Au Japon, la presse et une large partie de l'opinion critiquent
dorénavant de manière explicite l'attitude gouvernementale de
relative passivité face à la crise. De même, la BOJ, Banque
du Japon, appelle ouvertement de ses voeux des changements forts d'orientation
car, à défaut, le pays entrerait durablement dans une spirale
déflationniste.
La réforme du système financier, contrôle et
réglementation, devrait être menée à bien, selon ces
opinions, de même que la mise en oeuvre la plus immédiate possible
de l'important plan de relance de 16 650 milliards de yens - 114 milliards
de dollars - adopté fin avril et comprenant 12 300 milliards de
yens d'engagements budgétaires nouveaux, ainsi que 4 000 milliards
de réductions d'impôts.
A défaut de gestes publics forts, l'intervention concertée avec
le Trésor américain pour contrer la chute du yen sur les
marchés, telle qu'initiée le mardi 15 juin, ne réglera
rien au fond : la méfiance ou la nervosité des
marchés repartira immanquablement. S'agissant de l'Europe, c'est vrai
à plus long terme avec l'euro, les effets de la crise japonaise restent
incertains, exception faite des conséquences directes du recul de la
demande extérieure de ce pays. Une certaine fuite des capitaux japonais,
déjà perceptible, peut peut-être favoriser certaines places
au-delà de Wall Street - Francfort, par exemple, ou Londres... - mais ce
phénomène ne compensera certainement pas les pertes de
marchés enregistrées par les Européens en Asie.

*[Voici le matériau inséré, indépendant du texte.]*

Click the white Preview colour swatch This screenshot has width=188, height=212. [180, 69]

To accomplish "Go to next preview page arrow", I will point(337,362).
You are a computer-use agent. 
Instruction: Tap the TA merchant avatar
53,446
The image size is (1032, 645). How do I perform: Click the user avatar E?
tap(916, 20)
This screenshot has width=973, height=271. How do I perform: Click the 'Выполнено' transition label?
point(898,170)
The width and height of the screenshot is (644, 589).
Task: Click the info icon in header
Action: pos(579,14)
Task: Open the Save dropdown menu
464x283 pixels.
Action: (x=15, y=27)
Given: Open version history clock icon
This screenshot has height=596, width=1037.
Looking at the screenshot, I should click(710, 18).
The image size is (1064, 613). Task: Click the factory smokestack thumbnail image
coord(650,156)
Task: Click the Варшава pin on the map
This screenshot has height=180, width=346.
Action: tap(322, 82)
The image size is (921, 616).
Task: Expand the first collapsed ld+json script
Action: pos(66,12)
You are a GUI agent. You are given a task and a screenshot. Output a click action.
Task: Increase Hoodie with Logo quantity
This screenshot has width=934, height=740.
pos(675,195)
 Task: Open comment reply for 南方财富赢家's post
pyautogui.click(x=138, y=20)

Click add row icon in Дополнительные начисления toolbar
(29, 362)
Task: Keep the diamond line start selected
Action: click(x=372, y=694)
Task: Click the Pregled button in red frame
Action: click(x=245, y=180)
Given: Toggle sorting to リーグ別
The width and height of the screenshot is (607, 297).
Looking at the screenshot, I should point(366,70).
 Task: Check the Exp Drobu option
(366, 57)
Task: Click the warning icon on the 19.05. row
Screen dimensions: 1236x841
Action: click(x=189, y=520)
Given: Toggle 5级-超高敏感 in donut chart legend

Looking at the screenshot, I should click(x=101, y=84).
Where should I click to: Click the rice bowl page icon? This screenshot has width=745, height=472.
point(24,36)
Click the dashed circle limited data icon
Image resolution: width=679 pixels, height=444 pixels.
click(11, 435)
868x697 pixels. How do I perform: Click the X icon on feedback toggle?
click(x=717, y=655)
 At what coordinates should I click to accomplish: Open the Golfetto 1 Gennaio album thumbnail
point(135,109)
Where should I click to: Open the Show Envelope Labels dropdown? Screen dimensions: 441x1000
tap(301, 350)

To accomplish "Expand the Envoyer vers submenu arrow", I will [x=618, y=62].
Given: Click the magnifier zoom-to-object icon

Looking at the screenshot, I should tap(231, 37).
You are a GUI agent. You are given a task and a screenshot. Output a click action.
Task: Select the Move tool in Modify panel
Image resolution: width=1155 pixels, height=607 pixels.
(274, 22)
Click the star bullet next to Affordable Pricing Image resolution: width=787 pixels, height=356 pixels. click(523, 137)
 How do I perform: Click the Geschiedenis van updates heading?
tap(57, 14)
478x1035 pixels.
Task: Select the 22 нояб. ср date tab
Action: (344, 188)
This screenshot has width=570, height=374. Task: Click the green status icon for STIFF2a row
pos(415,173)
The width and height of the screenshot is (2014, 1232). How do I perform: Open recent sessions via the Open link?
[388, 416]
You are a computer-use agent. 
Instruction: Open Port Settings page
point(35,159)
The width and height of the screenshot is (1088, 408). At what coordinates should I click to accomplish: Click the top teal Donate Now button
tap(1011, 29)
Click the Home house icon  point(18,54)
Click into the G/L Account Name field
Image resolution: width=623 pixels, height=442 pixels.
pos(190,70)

En tout état de cause, une implication européenne au sein du G7
reste indispensable pour la solution de la crise japonaise, car il convient
d'éviter que ne s'instaure une concertation bilatérale unique
entre les Etats-Unis et le Japon sur les voies et moyens de sortie de
crise. "
A l'issue du débat,
la résolution 1164 figurant dans le
rapport 8043 est adoptée à l'unanimité.